Now, I’ve done some initial tests (see example) and this seems to work out. My question to the more experienced folks out there … is this viable, is there a better way, is there perhaps an extension/framework that handles things like that?

If the set of allowed commands is considerably smaller than the set of disallowed commands, you can create a kind of action based on the allowed commands and then create a blanket blocker that handles everything except those.

[code]Looking is allowed. Examining something is allowed. Dropping the gun is allowed. Entering the chair is allowed.

Instead of doing something when the current action is not allowed, say “The intruder waggles his gun. ‘Uh-uh. You do what I tell you, nothing more.’”[/code]
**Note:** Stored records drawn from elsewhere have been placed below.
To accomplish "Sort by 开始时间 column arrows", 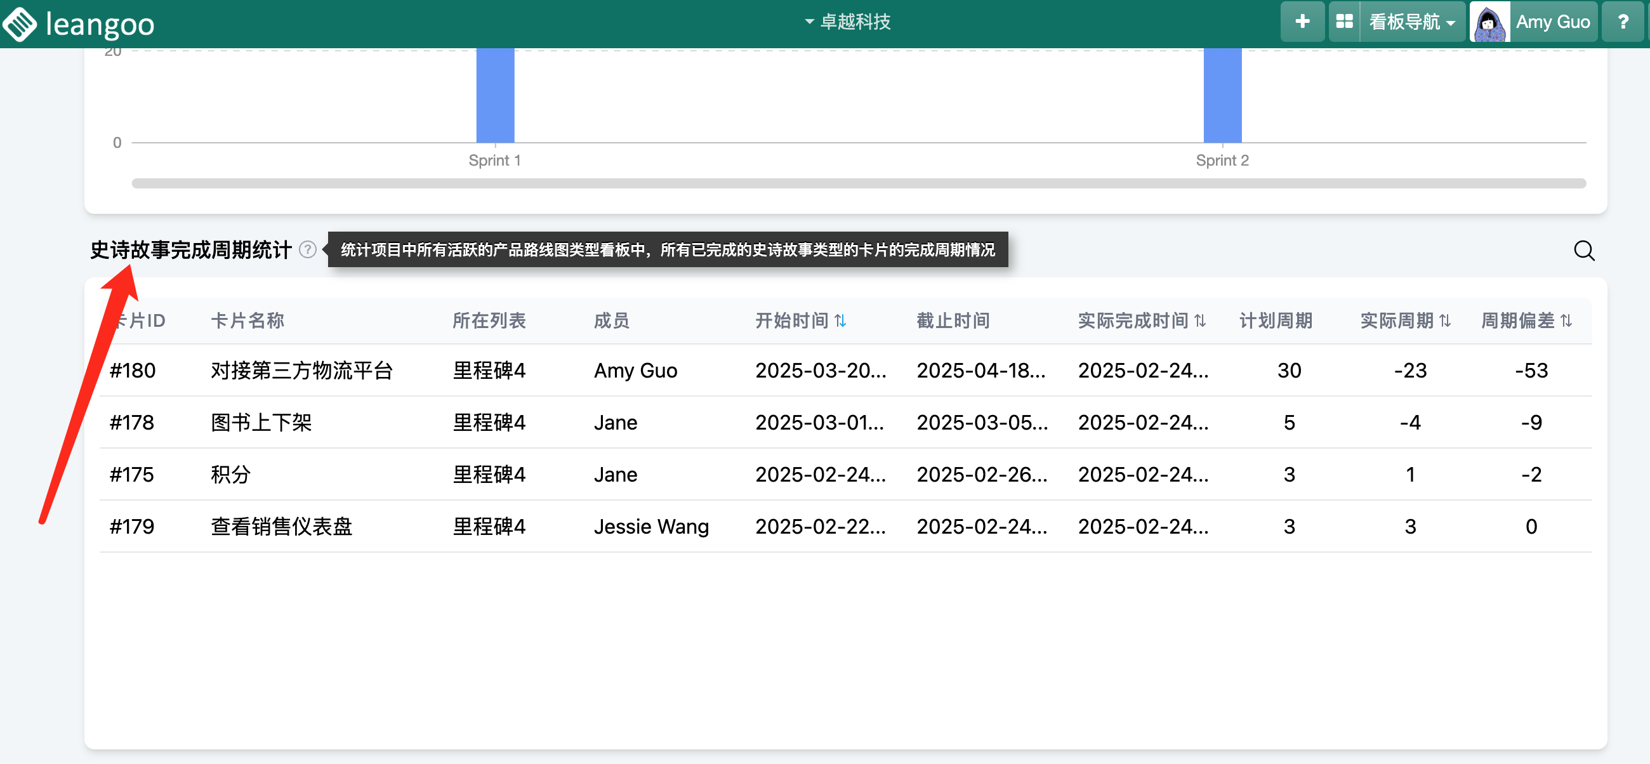I will tap(840, 321).
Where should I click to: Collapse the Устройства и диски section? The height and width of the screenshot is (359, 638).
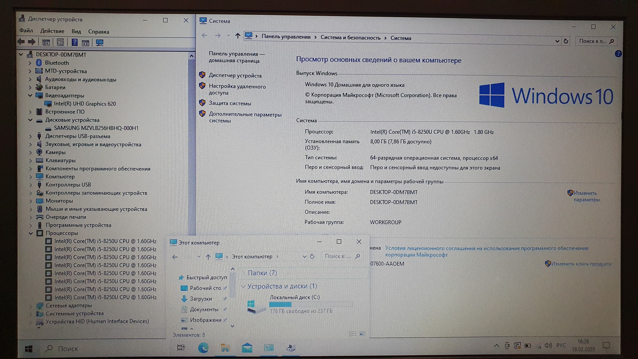(x=243, y=286)
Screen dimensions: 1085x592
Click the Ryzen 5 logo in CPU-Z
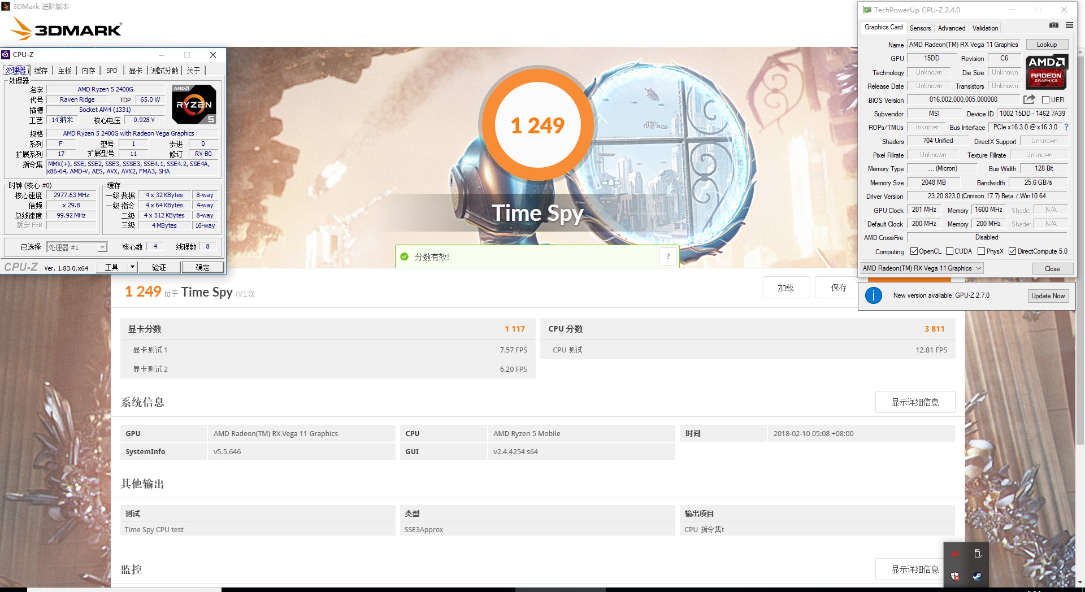[194, 104]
Yes, I ran across that in in an example but I didn’t use it here. The general idea is to uase a “instead of doing anything other than …” to fire a general block message at the player and some more detailed ones (like panic when trying to move) for other disallowed actions that warrant a reason why something is not allowed.

In a house, for example, moving WOULD be allowed (how else to do Now, let’s get to the basement, shall we?) but leaving the house via entrance or porch would be blocked. Once in the basement movement could be blocked completely. I’d just have to make sure the scene does not start when the player is in the basement to avoid the strange chain of events of the player being allowed to leave only to return a few steps later. The joys of something as dynamic as IF in Inform. :slight_smile:

A scene is a kind, so I believe you are allowed to have “kinds of scenes”, or at least categorize them with adjectives.

From the documentation 10:4

Since you’re basically wanting a restrictive cutscene, you could also just ask the player yes/no questions “Do you want to sit in the chair like Mugsy told you to?” using “If the player consents” instead of making them guess-the-verb.

But you’re bang right on the property thing which I completely overlooked and which should work very, very nicely.

Although, sigh …

“During a restricted scene” should work but doesn’t; I’m pretty sure this is a bug that has been reported. However, you can say

Instead of going when a restricted scene is happening:

…which does the same thing.

Thank God there is an alternative that works - thanks for that. Yep, seems the way it is supposed to be defined is bugged.

Yes, this has been reported. Issue 1823 in the bug tracker.